#### [Tasks to carry out]
a: In the excerpt on the PI3K-Akt-mTOR pathway, what type of receptor activates Class IB PI3Ks?
b: Continue the excerpt on the PI3K-Akt-mTOR pathway, picking up after its final sentence.

#### [Excerpt provided]
This review is going to provide an overview of the biology of PI3K-Akt-mTOR signaling pathway in normal cells under physiological conditions, mechanisms of deregulation of the pathway in NSCLC, therapeutic implications and potential prognostic and predictive biomarkers of the PI3K-Akt-mTOR signaling pathway.

Biology of PI3K-Akt-mTOR pathway

Key components of PI3K-Akt-mTOR pathway

PI3Ks are a family of lipid kinases that phosphorylate the 3’-hydroxol group in phosphatidylinositol and phosphoinositides (7). There are three classes of PI3K (I-III), which are classified according to their structure and substrate specificity (8). They are heterodimeric proteins with catalytic and regulatory subunits. Class I divides into Class IA and IB based on the types of receptors that they are activated by and they consist of different catalytic and regulatory subunits, each has different isoforms. Class IA PI3Ks consist of a p110 catalytic subunit and a p85 regulatory subunit. They are activated by growth factor receptor tyrosine kinases (RTKs). The p110 catalytic subunit has three isoforms (p110α, p110β and p110δ) that are encoded by PIK3CA, PIK3CB and PIK3CD genes respectively. The p85 regulatory subunit has five isoforms (p50α, p55α, p85α, p85β and p55γ). The p85α, p50α and p55α are encoded by PIK3R1 gene; p85β encodes for PIK3R2 gene and p55γ encodes for the PIK3R3 gene. Class IB PI3Ks consist of a p110γ catalytic subunit and a p101 regulatory subunit. They are activated by G-protein coupled receptors (GPCRs) (7,9). The role of Class IA PI3Ks in carcinogenesis has been well demonstrated but Class IB PI3Ks are less clear(10). Class II PI3Ks has only a single p110-like catalytic subunit that catalyze the production of PtdIns[3]P and PtdIns[3,4]P2 and regulate clathrin mediated membrane trafficking (8,11). Class III consists of a single member, hVPS34 which produces PtdIns[3]P and is involved in the regulation of vesicle trafficking, activation of mTOR by amino acids and autophagy (12,13).

(Stored data)
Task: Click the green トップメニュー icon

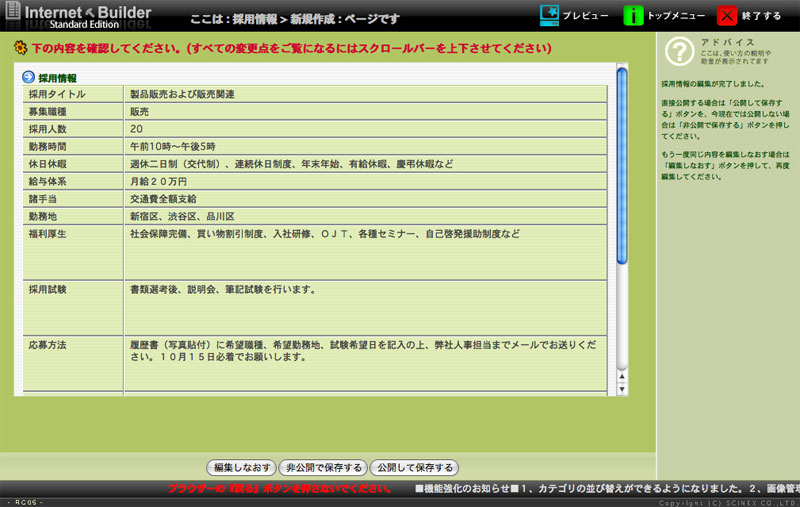Action: [x=633, y=15]
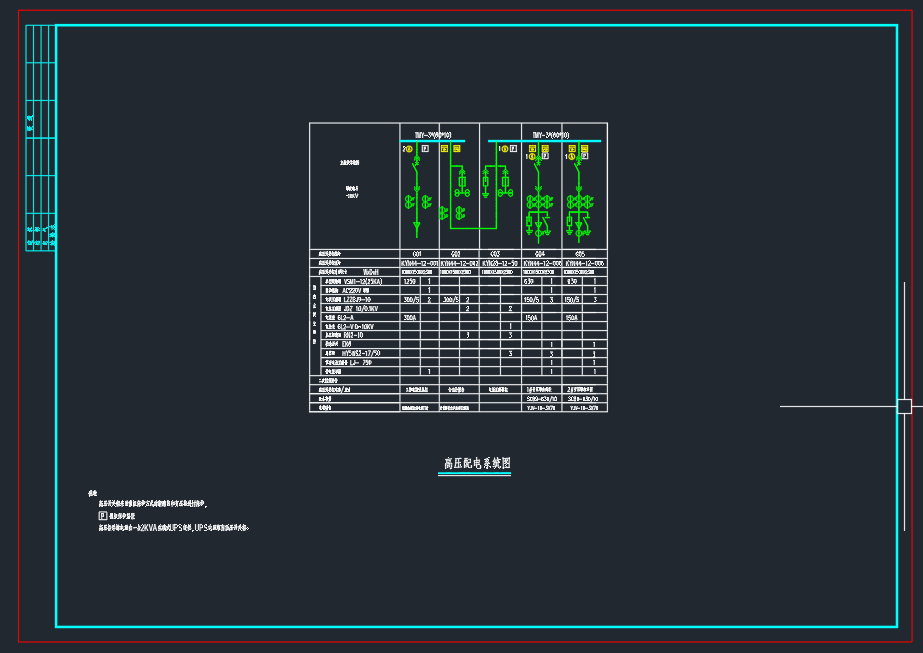
Task: Click the 1250 rating value under G01
Action: pyautogui.click(x=408, y=281)
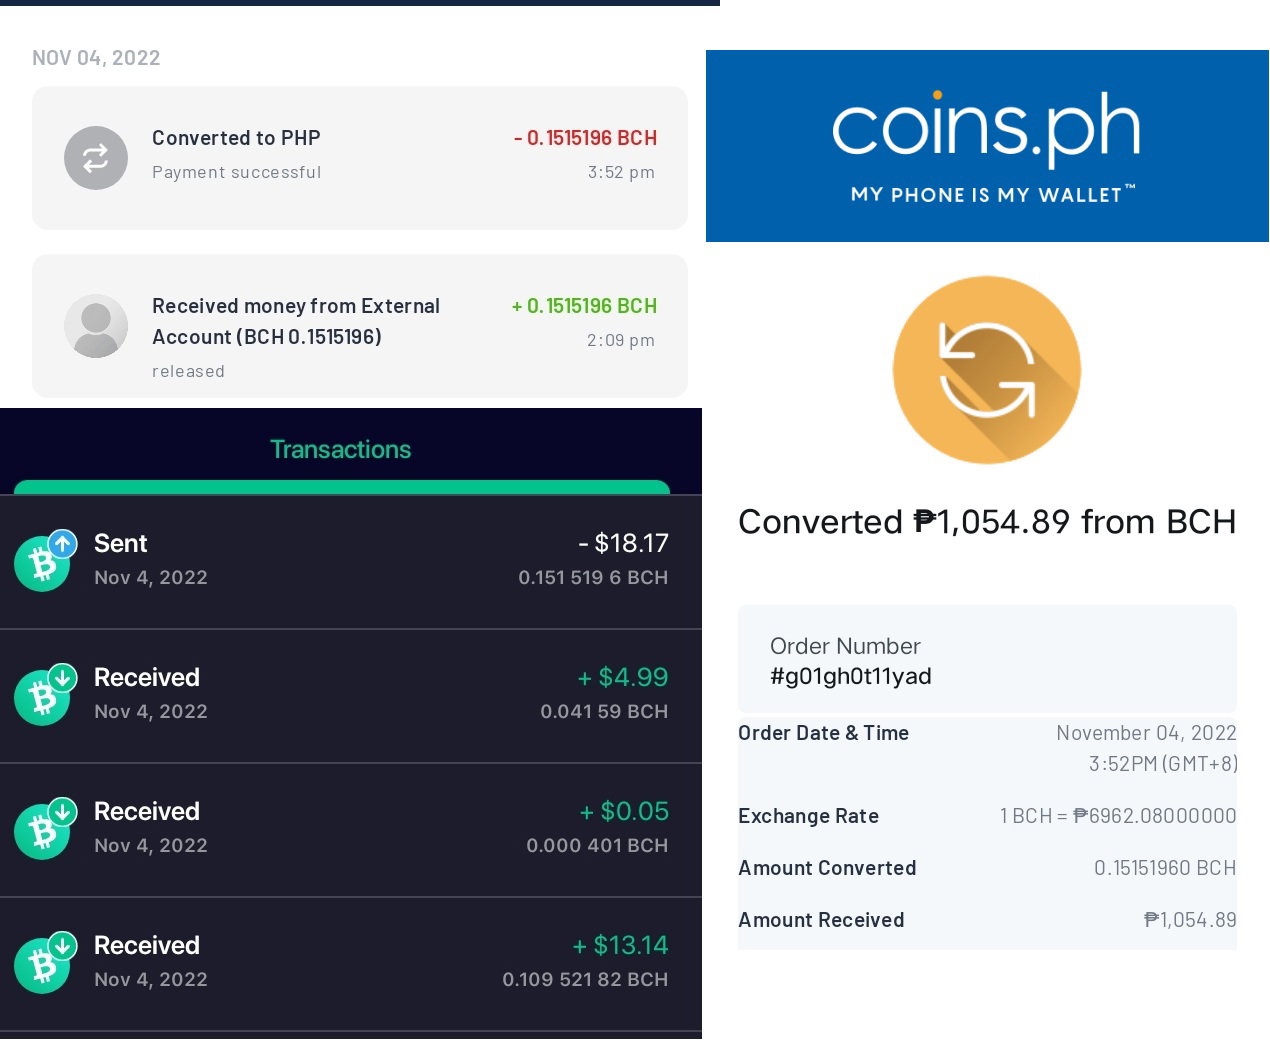
Task: Click the orange conversion refresh icon
Action: tap(987, 370)

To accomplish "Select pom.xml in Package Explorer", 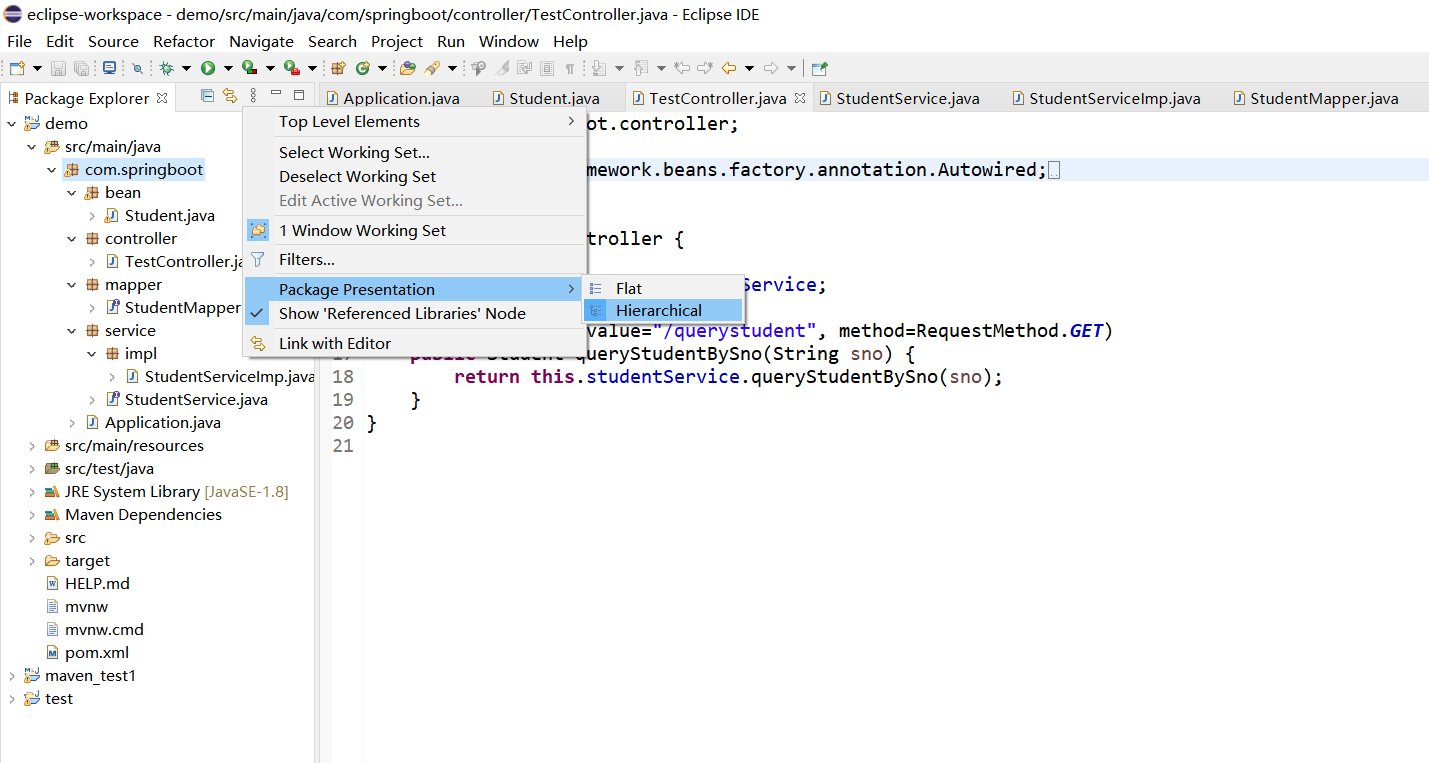I will (96, 653).
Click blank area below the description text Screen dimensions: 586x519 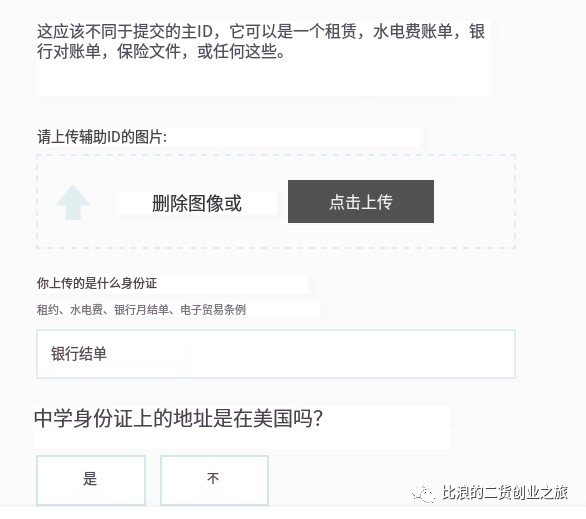[x=263, y=78]
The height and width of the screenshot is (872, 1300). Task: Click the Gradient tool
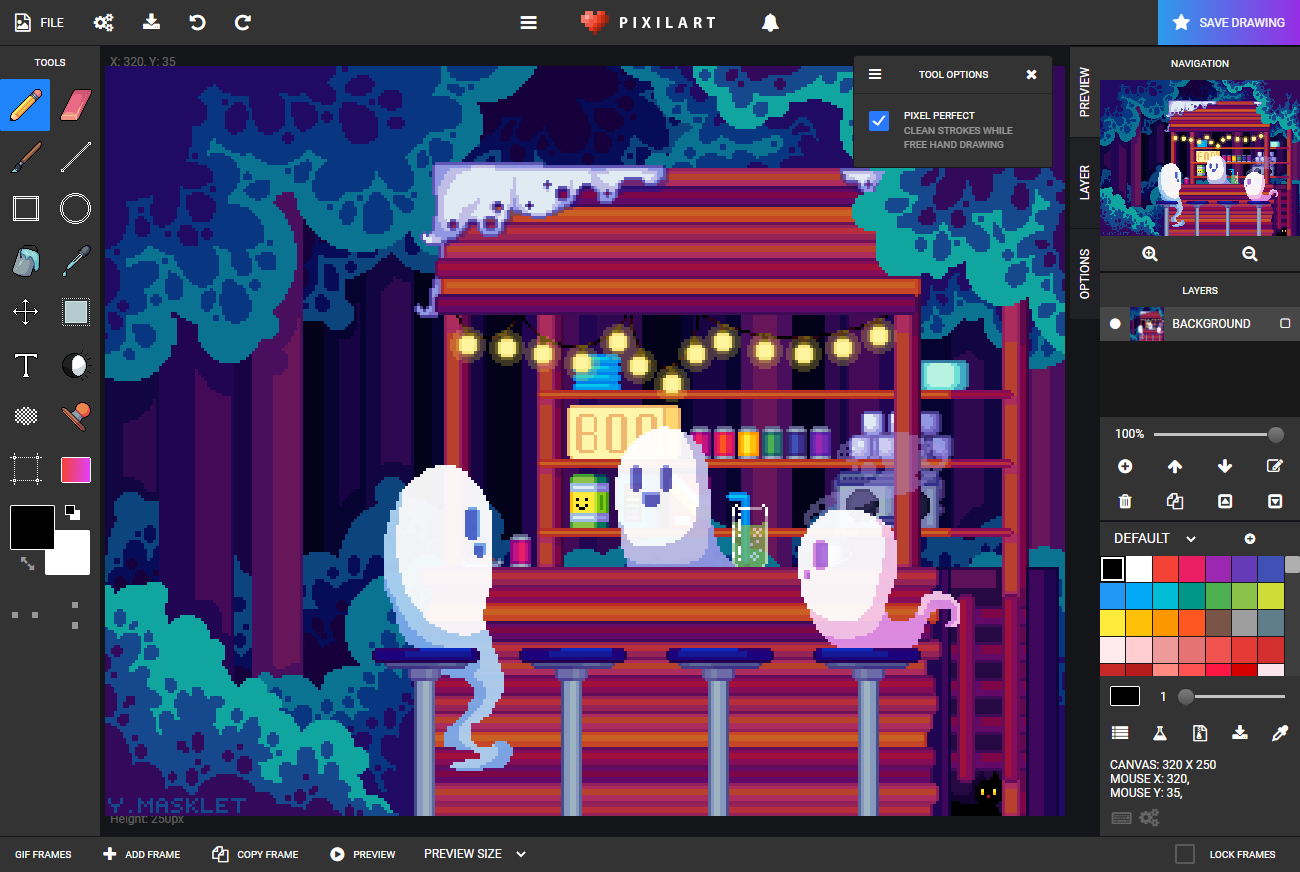click(x=76, y=469)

#### [Expected responses]
a: G-protein coupled receptors (GPCRs).

b:
Akt, is a serine/threonine-specific protein kinase and also known as protein kinase B (PKB). It consists of an amino-terminal pleckstrin homology (PH) domain, a central catalytic domain and a short carboxy-terminal regulatory domain. There are three isoforms: Akt 1 (PKBα), Akt 2 (PKBβ) and Akt 3 (PKBγ) (10). The function of Akt is to phosphorylate and activate or inactivate numerous downstream cytoplasmic and nuclear substrates such as forkhead (FOXO) family of transcription factors, p-53 binding protein (MDM2), pro-apoptotic protein BCL2-antagonitst of cell death (BAD) and tuberous sclerosis 1 and 2 (TSC1 & 2) to regulate cell survival, proliferation and protein synthesis, and hence cell growth (7,10).

The mammalian target of rapamycin (mTOR) is a serine-threonine kinase that is a member of the phosphatidylinositol kinase-related kinase (Pikk) family of kinases (9). It presents in two multi-protein complexes (mTORC1 and mTORC2). The mTORC1 is an mTOR complex combining rgulatory-associated protein of mTOR (Raptor), PRAS40 (also known as Akt substrate 1) and mLST8 while mTORC2 combines with rapamycin-insensitive companion of mTOR (Rictor), mSIN1, Protor and mLST8. It carries out its function of control on cell growth and division as well as protein translation through pathways of ribosomal p70 S6 kinase (p70S6K) and the eukaryotic translation initiation factor 4E (eIF4E) binding proteins (4E-BPs) (14).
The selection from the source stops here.